▶ [Input data]:
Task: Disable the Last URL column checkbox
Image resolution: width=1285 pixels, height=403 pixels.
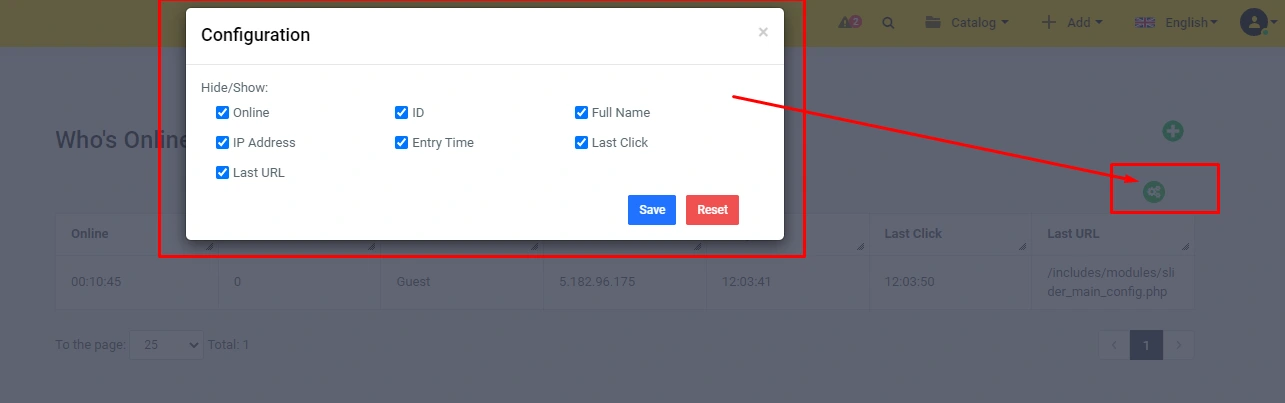Action: coord(223,173)
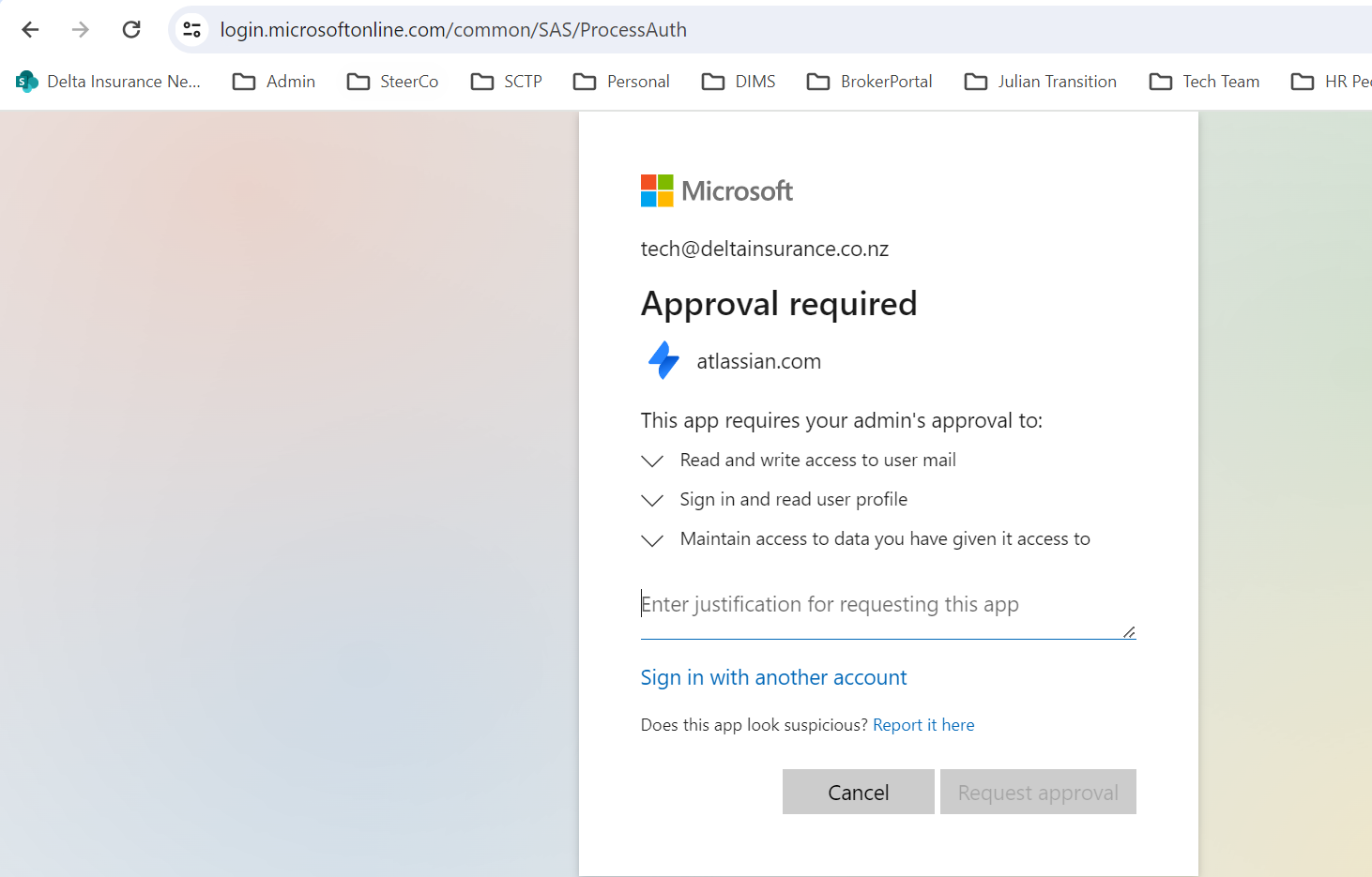Select the Delta Insurance favicon in the bookmarks bar

click(x=26, y=82)
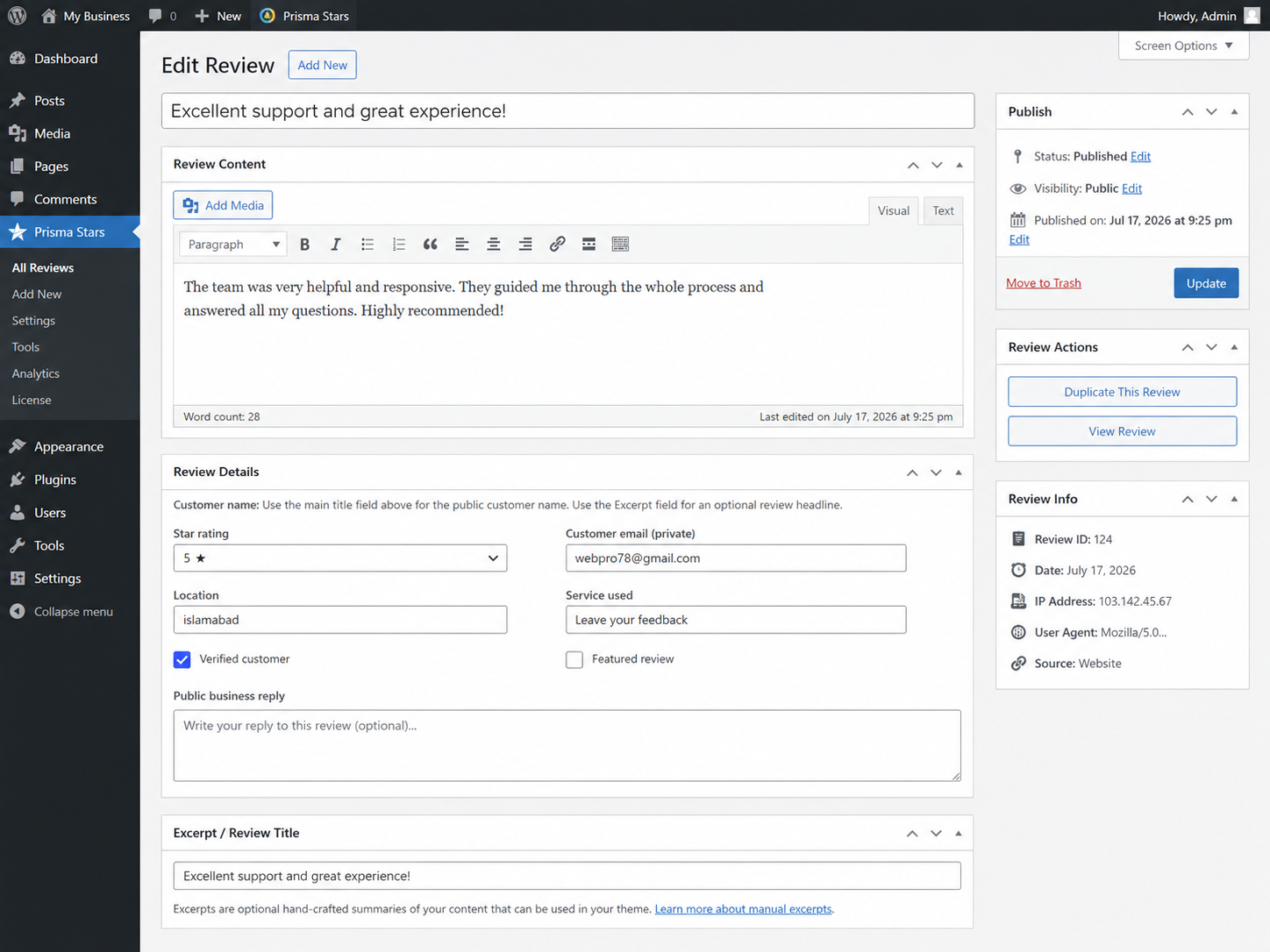Open the toolbar toggle (kitchen sink) icon
Viewport: 1270px width, 952px height.
coord(620,245)
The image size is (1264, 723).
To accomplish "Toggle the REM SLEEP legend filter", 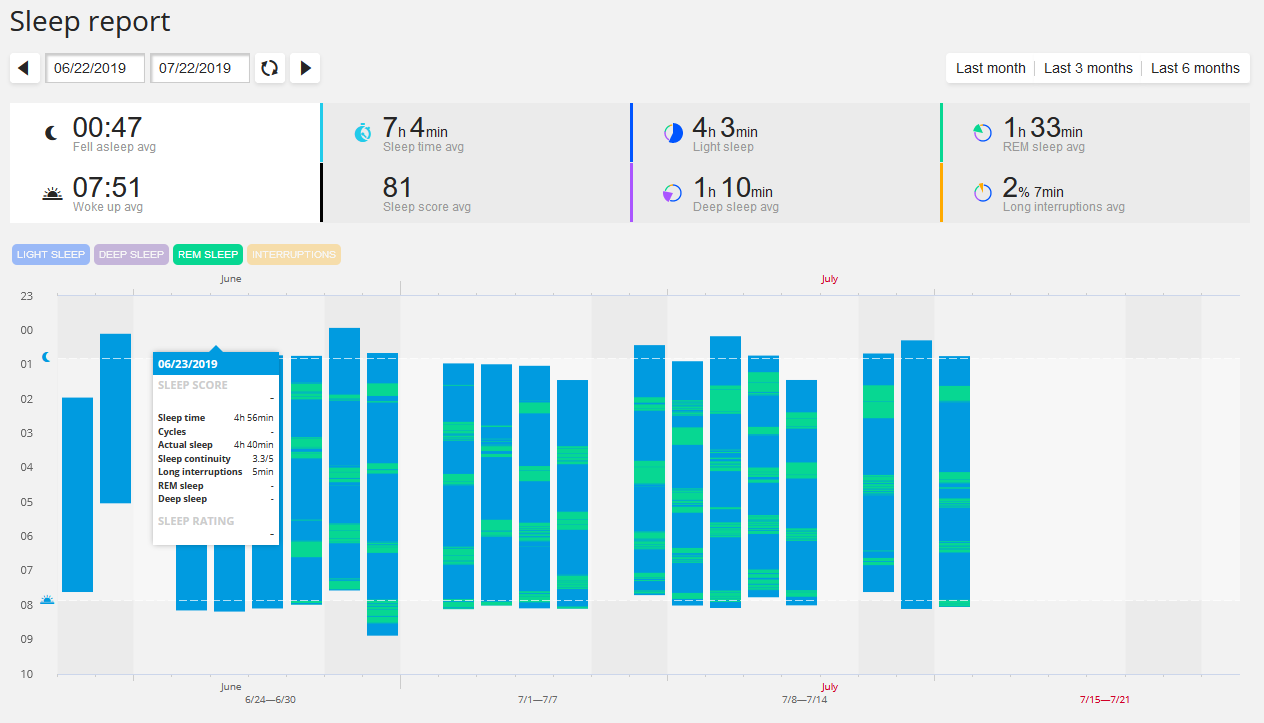I will coord(208,254).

▶ [Problem]:
Write out exactly and only the lines that run from the start of the data above through the line containing "The image size is (1264, 723).", leaving the pictures out.

▶ [Exercise answer]:
Task: Disable the Last URL column checkbox
Image resolution: width=1285 pixels, height=403 pixels.
Action: coord(223,173)
Select the Delta Insurance favicon in the bookmarks bar

click(x=26, y=82)
Open the toolbar toggle (kitchen sink) icon
Viewport: 1270px width, 952px height.
coord(620,245)
The image size is (1264, 723).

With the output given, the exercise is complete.